### Available data
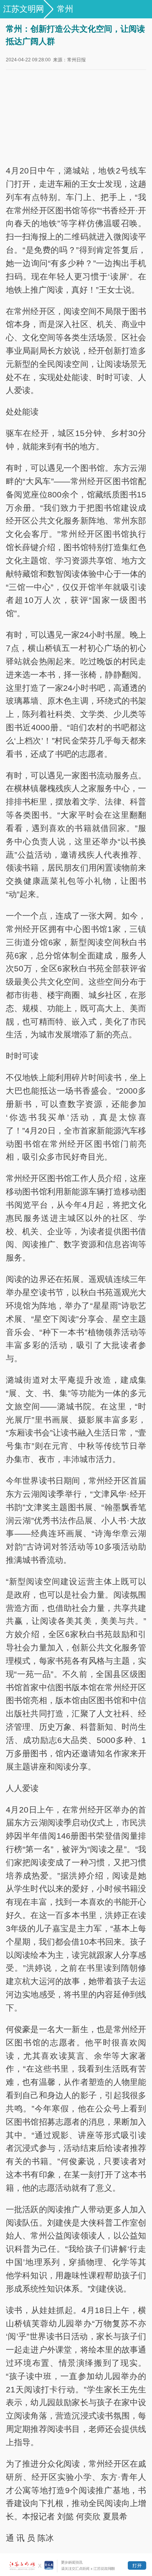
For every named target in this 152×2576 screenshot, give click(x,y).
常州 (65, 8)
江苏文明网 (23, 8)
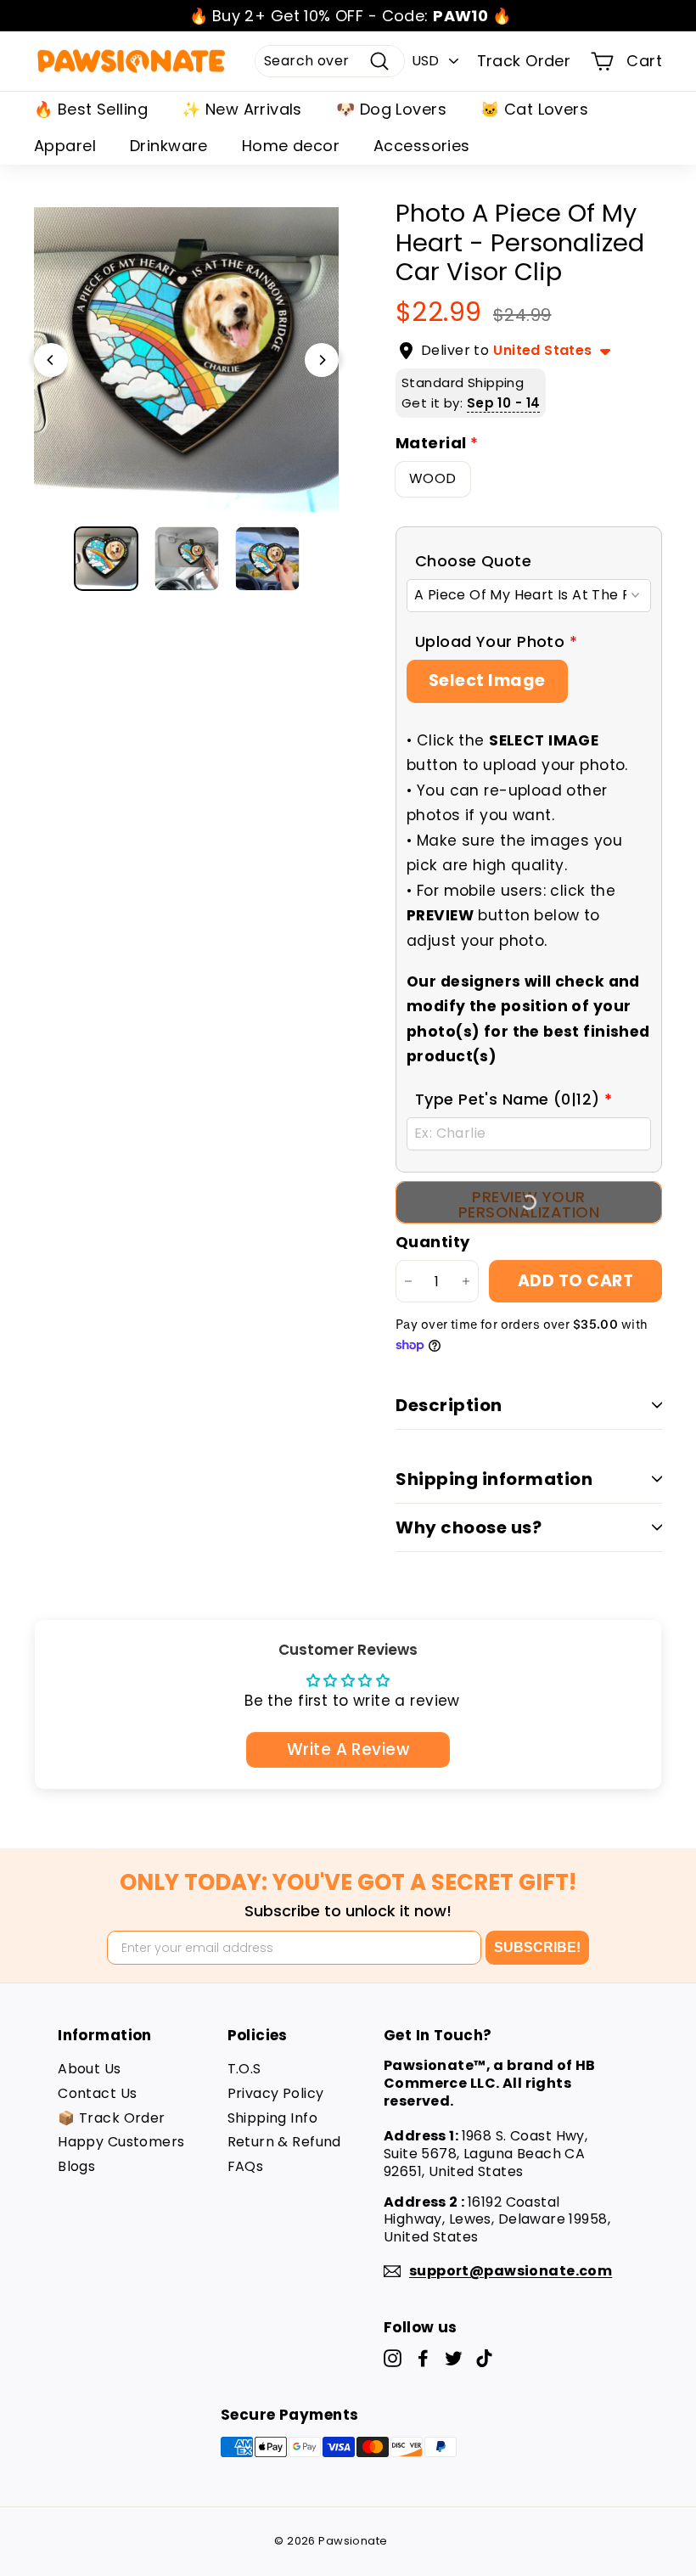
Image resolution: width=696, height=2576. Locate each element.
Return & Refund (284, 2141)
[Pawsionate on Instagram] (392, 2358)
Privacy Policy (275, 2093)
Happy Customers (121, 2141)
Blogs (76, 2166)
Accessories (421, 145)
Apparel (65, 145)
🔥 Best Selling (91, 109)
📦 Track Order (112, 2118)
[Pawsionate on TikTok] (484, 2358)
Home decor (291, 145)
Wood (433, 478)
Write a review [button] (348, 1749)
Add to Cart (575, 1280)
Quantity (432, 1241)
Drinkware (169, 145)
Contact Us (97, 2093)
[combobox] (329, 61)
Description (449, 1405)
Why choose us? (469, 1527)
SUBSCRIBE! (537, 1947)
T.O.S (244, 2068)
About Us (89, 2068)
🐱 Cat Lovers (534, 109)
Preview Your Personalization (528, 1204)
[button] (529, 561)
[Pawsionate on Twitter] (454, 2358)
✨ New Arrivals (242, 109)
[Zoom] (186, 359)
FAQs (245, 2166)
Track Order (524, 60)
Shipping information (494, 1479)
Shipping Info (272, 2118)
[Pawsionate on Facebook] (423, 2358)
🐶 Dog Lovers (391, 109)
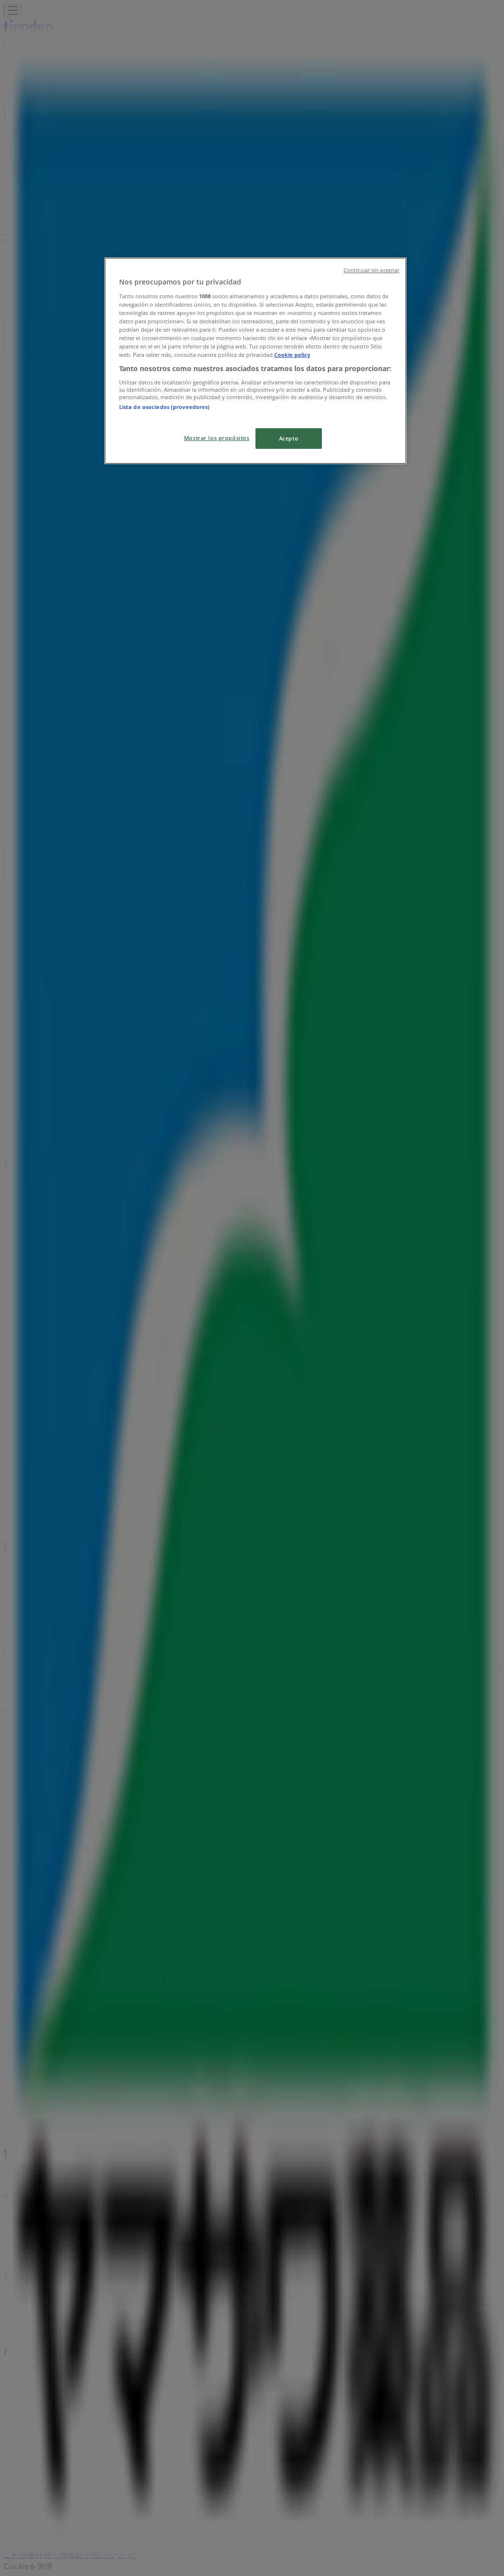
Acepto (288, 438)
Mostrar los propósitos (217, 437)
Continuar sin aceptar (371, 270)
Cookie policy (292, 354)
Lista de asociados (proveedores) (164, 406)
######
• _Directions for this task_
Word-for-word restatement: every line from the one with "Lovers (534, 109)" through the final line of the data, both ends included, pictures excluded.

• _Finished task_
🐱 Cat Lovers (534, 109)
Preview Your Personalization (528, 1204)
[button] (529, 561)
[Pawsionate on Twitter] (454, 2358)
✨ New Arrivals (242, 109)
[Zoom] (186, 359)
FAQs (245, 2166)
Track Order (524, 60)
Shipping information (494, 1479)
Shipping Info (272, 2118)
[Pawsionate on Facebook] (423, 2358)
🐶 Dog Lovers (391, 109)
Acepto (288, 438)
Mostrar los propósitos (217, 437)
Continuar sin aceptar (371, 270)
Cookie policy (292, 354)
Lista de asociados (proveedores) (164, 406)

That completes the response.